Dive Brief:
- Lawmakers are hammering out the details of a second major coronavirus aid package. The latest proposal would provide colleges with $20 billion in relief funding.
- Of that money, $17 billion would go directly to individual institutions, which would have to spend at least half of their allotments on student financial aid. The sector has been pressing lawmakers for more relief as schools' revenue streams diminish and state funding is cut.
- Lawmakers hope to come to an agreement on the latest round of funding in the coming days.
Dive Insight:
Higher education hasn't seen relief funding since March, when President Donald Trump signed the Coronavirus Aid, Relief and Economic Security (CARES) Act, giving $14 billion to the sector.
Since then, colleges' budgetary pressures have escalated, with enrollment widely down and state funding likely to shrink in the coming fiscal year. The American Council on Education wrote to Congressional leaders multiple times, asking for at least $120 billion.
The new proposal comes from a bipartisan group of lawmakers. It is reportedly meant to serve as a template for relief talks, which have been ongoing among Congressional leaders for days. Lawmakers are on a tight turnaround to pass a relief bill, which they intend to package with a bigger spending bill. Congress must approve that larger budget measure, or another short-term option, by Friday to avoid a government shutdown.
The latest bill changes the formula for figuring out how much aid institutions get. The CARES Act distributed money based on how many full-time students a college enrolls, weighted heavily toward how many receive the federal Pell Grant.
The new bill factors in colleges' part-time student counts, again with an emphasis on those getting the Pell Grant. This would ensure two-year colleges, which enroll many part-time students, would receive more money than they did from the CARES Act.
How much each college will receive will be weighted as follows:
- 37.5% based on full-time Pell Grant enrollment.
- 37.5% based on total Pell enrollment.
- 12.5% based on non-Pell, full-time enrollment.
- 12.5% based on total non-Pell enrollment.
The calculation excludes students who were enrolled exclusively in distance education courses prior to "a qualifying emergency," which includes the pandemic.
The bill also sets aside $2 billion largely for historically Black colleges and other minority-serving institutions, as well as $1 billion for schools with significant unmet needs related to the pandemic.
It also cuts allocations for wealthy colleges — which it counts as those subject to the so-called "endowment tax" — by 50%. Private institutions with at least 500 tuition-paying students and assets of at least $500,000 per student have a 1.4% excise tax imposed on their net investment income.
Trump and Education Secretary Betsy DeVos railed against these institutions while the CARES money was being distributed, leading several to decline their portion.
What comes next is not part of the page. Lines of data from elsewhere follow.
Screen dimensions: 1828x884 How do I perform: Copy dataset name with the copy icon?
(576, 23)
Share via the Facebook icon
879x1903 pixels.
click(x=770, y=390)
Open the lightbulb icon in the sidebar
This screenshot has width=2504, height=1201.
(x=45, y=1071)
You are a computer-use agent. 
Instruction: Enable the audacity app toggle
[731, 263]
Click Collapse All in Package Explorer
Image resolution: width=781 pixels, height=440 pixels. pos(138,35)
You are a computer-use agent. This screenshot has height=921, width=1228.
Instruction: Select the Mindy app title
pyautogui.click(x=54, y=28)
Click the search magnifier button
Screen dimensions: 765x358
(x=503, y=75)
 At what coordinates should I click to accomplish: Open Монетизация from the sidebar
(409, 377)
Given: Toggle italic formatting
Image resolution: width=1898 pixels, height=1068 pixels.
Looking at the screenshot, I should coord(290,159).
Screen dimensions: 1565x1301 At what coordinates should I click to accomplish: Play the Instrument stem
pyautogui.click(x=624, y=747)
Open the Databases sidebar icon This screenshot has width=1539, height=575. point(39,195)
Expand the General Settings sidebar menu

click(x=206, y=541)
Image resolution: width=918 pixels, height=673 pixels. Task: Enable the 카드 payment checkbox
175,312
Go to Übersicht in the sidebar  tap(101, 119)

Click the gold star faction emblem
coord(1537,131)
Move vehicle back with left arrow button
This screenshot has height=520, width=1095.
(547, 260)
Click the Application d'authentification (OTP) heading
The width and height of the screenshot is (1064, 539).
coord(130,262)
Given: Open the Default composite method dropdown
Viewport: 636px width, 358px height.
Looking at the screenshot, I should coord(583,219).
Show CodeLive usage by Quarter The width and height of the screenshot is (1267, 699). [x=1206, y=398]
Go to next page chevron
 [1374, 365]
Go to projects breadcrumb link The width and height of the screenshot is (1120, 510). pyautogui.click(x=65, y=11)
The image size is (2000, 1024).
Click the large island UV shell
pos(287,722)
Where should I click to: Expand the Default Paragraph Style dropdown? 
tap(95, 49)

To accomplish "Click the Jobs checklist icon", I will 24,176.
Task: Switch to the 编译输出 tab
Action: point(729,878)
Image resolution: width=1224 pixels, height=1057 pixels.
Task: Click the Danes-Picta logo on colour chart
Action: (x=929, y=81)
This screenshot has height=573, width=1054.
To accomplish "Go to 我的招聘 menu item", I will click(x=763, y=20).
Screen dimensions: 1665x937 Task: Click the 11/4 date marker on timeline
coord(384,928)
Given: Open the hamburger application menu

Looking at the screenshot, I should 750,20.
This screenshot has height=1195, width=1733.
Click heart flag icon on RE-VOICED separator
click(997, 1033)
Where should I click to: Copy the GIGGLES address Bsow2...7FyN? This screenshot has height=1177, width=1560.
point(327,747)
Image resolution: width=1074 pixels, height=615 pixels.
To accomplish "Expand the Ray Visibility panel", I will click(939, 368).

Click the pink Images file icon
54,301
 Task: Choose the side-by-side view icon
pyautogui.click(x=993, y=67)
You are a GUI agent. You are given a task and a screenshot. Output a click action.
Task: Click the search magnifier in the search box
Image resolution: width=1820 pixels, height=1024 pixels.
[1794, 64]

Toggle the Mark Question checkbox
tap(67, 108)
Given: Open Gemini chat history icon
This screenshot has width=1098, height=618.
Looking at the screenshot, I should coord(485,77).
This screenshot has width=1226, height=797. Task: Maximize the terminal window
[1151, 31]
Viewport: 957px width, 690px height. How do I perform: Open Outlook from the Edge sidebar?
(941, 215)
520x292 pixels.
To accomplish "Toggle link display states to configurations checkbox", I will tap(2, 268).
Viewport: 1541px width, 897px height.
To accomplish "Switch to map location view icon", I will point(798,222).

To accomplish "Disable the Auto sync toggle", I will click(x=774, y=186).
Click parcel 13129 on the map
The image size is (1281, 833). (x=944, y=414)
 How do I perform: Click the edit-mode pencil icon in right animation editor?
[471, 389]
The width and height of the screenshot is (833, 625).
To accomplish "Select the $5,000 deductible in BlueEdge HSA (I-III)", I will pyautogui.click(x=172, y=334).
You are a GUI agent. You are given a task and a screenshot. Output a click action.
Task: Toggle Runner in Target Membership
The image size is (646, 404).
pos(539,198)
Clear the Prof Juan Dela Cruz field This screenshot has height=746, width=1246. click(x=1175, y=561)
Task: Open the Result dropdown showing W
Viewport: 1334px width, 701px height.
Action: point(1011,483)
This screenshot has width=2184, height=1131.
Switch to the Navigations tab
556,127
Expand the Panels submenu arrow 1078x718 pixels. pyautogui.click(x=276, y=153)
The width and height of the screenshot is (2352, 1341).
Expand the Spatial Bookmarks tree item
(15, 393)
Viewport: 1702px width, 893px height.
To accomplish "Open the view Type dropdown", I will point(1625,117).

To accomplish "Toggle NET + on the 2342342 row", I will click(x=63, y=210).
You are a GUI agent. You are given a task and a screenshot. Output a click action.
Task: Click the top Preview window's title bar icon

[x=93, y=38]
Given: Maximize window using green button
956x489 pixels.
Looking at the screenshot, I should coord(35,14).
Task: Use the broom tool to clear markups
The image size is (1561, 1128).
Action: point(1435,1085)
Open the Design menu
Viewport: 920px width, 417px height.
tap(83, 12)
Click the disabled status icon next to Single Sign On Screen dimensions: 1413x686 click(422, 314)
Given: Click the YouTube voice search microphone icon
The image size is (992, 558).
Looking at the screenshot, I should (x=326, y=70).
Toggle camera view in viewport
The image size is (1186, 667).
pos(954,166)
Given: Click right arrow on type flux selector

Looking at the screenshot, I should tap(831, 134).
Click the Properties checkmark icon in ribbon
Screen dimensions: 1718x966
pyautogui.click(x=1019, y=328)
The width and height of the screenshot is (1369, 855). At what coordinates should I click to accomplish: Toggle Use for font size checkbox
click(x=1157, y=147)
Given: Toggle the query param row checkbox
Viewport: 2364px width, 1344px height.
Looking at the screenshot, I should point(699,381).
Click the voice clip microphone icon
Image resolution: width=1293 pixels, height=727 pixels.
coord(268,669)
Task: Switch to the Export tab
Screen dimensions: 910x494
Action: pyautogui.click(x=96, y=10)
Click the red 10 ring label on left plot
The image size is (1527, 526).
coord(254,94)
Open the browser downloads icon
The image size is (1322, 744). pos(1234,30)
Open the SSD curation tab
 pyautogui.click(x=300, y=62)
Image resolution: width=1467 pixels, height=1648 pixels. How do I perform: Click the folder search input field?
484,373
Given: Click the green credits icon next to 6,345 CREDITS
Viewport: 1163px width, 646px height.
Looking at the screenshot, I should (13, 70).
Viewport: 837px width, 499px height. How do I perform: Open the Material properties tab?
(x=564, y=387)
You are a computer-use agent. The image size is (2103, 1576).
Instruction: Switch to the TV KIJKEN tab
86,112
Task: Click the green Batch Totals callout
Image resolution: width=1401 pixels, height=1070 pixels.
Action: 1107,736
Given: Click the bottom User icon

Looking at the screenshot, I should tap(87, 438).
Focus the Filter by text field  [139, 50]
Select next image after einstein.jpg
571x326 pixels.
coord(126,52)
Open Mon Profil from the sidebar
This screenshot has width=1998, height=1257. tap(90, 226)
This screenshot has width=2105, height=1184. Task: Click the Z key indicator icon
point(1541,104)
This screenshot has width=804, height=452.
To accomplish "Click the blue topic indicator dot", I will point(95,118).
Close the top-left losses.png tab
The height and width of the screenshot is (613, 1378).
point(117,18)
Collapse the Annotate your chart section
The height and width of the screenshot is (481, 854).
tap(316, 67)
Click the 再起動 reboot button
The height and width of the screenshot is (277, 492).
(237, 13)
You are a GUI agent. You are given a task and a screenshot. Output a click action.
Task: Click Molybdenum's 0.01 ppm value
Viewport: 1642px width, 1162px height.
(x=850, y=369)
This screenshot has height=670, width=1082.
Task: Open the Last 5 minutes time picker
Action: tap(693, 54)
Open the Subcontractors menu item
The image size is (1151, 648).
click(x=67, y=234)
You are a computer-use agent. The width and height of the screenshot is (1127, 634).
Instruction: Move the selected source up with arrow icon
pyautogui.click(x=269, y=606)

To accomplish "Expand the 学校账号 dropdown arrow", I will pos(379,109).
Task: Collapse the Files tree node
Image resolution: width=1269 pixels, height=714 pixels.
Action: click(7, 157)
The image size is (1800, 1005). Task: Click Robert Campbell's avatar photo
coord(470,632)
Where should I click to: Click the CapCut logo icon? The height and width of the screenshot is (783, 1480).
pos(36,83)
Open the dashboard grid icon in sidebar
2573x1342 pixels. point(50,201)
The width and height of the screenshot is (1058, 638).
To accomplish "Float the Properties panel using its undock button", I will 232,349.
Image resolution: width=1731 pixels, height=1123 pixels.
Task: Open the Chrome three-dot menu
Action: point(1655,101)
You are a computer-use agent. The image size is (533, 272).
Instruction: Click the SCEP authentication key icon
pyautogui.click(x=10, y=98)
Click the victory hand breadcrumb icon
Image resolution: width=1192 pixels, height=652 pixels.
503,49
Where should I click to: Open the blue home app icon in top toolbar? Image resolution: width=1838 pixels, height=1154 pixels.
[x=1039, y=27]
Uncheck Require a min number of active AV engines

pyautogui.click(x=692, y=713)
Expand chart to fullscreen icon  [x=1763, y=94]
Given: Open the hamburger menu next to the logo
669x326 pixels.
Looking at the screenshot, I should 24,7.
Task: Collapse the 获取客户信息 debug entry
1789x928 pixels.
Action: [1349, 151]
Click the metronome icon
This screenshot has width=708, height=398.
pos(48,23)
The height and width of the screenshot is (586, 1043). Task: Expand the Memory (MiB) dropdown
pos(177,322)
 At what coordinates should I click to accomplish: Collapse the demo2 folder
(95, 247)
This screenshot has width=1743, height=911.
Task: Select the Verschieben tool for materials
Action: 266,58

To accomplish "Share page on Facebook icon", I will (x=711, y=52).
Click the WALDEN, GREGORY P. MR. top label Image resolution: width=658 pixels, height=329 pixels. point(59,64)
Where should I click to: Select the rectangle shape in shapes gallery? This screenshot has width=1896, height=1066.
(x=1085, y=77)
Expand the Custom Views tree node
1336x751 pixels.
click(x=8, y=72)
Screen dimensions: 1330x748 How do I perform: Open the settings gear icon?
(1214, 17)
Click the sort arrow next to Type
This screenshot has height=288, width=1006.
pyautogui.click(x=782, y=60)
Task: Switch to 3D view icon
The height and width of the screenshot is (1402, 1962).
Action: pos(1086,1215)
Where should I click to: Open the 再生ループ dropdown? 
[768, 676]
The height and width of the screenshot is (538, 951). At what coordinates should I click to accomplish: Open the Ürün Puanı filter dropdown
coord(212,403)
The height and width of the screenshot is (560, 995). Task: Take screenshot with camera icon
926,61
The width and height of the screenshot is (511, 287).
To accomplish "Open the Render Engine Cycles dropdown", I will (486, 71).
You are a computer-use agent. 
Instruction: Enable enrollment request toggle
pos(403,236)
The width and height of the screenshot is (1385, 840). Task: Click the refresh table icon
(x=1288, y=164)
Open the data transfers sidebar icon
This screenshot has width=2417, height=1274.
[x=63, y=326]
Absent is a provision included in the CARES Act that directed the U.S. Department of Education to prioritize giving extra funding to schools that did not receive at least $500,000. The department topped off these schools' CARES allocations to reach $500,000, spurring controversy as some of them far exceeded their usual budgets.
The proposal would also extend student loan forbearance until April 1, 2021.